Here’s a look at how APIs are making a major difference in several industries.
Traditionally, the financial services sector has been dominated by a small group of very large, global businesses. In 2007, within the European Union and the European Economic Area, the means to make payments needed to be standardized to open the market to greater competition and innovation. This led to the original Payment Services Directive, which proved successful. In 2018, legislation within Europe for the revised Payment Services Directive (PSD2) extended the scope of the original goal to impact payments to EU businesses.
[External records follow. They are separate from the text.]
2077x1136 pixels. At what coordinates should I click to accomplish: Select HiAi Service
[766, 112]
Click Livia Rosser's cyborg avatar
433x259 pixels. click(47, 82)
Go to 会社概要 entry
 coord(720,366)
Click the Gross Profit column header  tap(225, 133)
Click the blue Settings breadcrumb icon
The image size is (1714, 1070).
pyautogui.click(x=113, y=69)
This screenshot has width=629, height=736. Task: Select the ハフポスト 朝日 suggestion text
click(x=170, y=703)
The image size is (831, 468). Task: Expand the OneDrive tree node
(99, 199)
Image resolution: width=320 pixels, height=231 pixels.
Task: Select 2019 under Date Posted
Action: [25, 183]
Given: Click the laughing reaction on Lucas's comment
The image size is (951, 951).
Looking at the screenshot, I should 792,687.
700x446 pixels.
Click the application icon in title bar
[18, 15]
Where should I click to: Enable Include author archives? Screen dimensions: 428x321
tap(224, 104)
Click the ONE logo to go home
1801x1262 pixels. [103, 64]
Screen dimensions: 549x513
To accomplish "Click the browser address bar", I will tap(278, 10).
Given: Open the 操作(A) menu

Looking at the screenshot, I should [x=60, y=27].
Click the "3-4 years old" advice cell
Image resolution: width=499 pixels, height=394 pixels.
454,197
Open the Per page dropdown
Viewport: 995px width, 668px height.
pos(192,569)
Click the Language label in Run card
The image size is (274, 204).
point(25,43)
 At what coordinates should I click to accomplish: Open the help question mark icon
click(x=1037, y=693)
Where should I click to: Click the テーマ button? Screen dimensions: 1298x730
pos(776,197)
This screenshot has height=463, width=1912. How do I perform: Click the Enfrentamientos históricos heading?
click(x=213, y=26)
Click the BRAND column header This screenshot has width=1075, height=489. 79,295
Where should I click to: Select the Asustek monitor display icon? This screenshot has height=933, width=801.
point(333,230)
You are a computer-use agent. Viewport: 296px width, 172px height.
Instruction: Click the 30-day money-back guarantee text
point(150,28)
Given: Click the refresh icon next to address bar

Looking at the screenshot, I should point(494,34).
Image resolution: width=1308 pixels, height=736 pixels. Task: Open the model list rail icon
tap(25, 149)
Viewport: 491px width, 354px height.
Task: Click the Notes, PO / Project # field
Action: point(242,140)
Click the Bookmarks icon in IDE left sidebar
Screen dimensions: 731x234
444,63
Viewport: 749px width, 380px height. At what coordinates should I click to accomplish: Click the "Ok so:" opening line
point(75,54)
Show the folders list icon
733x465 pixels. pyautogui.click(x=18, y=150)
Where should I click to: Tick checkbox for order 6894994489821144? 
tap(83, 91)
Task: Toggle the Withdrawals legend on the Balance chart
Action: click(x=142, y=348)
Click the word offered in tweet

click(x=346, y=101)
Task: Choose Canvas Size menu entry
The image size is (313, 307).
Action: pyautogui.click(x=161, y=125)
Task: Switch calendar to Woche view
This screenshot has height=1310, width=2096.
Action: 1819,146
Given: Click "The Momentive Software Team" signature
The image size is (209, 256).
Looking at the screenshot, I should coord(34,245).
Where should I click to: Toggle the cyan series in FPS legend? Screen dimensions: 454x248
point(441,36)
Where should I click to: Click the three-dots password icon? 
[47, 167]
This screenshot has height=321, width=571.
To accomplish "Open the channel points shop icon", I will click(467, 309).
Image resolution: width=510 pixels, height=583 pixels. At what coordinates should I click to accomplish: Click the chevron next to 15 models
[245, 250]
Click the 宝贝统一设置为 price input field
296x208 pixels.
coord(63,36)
PSD2 has had a positive impact on the industry, helping usher in a new generation of standards, such as open banking. America and Canada also have their own API standards, facilitated by the Financial Data Exchange organization.
Oracle provides a wide range of solutions for the financial services industry. To find out more about Oracle’s applications and cloud services as well as our use of API standards, check out the following resources.
Learn more about APIs in banking and finance
From linking key cards to hotel reservations to charging food and drink to your room, the modern hospitality experience is incredibly interconnected. Take, for example, the behind-the-scenes orchestration of hotel reservations and pricing with different third parties, such as Expedia and Trivago.
Most hoteliers see themselves as service providers, not technology companies. In fact, many of these capabilities came about by using a wide range of smaller specialist software providers. To help hotels build efficient, connected, and agile business processes, Oracle Hospitality has been rebuilding its products as SaaS solutions. And we understand that our new SaaS services need to support integrating many third-party solutions without expensive development work, which is why the Oracle Hospitality Integration Platform (OHIP (PDF)) was born.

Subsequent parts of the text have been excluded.